PROVIDED DATA →
---
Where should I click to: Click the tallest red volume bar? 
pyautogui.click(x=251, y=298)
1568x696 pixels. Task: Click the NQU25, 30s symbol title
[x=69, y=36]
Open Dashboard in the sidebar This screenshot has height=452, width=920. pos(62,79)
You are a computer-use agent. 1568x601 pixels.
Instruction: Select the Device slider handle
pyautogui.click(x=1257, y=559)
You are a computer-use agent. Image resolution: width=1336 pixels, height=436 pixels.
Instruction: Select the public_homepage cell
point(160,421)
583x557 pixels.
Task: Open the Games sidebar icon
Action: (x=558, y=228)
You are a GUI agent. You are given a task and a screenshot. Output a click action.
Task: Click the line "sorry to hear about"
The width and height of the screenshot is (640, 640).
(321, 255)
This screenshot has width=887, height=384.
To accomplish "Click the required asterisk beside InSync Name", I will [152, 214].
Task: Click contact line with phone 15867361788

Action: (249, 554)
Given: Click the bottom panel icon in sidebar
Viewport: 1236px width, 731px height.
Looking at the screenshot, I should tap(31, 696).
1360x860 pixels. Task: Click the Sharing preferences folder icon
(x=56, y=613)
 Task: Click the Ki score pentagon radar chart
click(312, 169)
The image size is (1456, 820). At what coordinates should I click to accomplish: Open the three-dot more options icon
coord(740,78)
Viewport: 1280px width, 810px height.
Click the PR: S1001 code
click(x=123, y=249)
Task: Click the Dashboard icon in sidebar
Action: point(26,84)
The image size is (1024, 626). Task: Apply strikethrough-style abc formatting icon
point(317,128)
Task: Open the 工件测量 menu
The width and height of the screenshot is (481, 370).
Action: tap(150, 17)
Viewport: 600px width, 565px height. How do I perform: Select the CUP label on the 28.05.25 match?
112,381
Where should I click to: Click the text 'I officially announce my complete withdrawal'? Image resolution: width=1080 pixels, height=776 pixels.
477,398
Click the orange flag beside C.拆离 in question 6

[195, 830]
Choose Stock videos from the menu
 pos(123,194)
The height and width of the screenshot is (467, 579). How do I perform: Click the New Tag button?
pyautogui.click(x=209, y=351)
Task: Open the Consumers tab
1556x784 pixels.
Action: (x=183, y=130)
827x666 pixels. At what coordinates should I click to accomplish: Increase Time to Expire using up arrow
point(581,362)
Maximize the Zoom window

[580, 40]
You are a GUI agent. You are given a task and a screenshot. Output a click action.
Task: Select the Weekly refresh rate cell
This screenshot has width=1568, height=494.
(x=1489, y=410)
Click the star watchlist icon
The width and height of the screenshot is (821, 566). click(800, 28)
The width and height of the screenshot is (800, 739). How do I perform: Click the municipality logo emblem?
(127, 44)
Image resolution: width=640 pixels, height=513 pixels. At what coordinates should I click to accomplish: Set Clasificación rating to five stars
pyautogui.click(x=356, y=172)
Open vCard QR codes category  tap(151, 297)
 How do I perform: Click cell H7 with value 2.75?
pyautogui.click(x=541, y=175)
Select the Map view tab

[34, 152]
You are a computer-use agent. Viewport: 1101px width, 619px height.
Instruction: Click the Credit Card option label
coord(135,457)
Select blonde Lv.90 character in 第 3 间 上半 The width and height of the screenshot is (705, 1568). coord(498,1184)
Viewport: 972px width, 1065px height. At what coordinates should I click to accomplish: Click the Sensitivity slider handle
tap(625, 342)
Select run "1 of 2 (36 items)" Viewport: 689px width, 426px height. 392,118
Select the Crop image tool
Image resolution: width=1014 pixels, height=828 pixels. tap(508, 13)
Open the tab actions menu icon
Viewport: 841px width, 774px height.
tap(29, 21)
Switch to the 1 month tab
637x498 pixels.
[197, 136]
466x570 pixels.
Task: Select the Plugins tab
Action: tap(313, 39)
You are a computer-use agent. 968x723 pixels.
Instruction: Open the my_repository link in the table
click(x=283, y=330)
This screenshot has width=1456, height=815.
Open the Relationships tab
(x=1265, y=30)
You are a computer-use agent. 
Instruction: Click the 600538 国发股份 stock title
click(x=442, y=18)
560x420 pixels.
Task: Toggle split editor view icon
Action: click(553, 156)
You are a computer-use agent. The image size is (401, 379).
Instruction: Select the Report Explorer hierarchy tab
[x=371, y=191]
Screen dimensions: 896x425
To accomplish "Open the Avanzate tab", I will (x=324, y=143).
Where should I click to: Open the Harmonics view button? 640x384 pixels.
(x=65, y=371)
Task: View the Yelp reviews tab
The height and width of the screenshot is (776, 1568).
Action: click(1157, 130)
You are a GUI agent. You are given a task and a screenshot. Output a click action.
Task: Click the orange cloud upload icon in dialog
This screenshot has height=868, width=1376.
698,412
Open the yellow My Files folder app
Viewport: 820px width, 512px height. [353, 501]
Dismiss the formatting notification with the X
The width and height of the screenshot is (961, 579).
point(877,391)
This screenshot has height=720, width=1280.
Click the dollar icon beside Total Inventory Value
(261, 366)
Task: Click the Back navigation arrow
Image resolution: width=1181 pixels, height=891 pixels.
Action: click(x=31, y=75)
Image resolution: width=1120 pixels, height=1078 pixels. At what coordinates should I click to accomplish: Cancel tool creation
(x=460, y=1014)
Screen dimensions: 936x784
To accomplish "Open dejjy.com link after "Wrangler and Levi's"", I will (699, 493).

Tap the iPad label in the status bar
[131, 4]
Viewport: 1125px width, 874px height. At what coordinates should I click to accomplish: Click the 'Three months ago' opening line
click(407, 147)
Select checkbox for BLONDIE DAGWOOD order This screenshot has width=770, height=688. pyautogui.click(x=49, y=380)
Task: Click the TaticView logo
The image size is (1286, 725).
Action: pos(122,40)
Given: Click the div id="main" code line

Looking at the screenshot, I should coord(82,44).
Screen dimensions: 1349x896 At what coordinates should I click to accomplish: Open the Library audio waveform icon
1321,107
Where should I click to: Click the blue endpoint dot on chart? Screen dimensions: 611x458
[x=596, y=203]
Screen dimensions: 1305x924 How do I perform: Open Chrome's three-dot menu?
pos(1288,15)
---
Nothing but the lines above from the one containing "Image resolution: width=640" through the one containing "You are a computer-use agent. Viewport: 1101px" should appear in the answer, each repeated exactly.

Image resolution: width=640 pixels, height=513 pixels. At what coordinates should I click to accomplish: Set Clasificación rating to five stars
pyautogui.click(x=356, y=172)
Open vCard QR codes category  tap(151, 297)
 How do I perform: Click cell H7 with value 2.75?
pyautogui.click(x=541, y=175)
Select the Map view tab

[34, 152]
You are a computer-use agent. Viewport: 1101px width, 619px height.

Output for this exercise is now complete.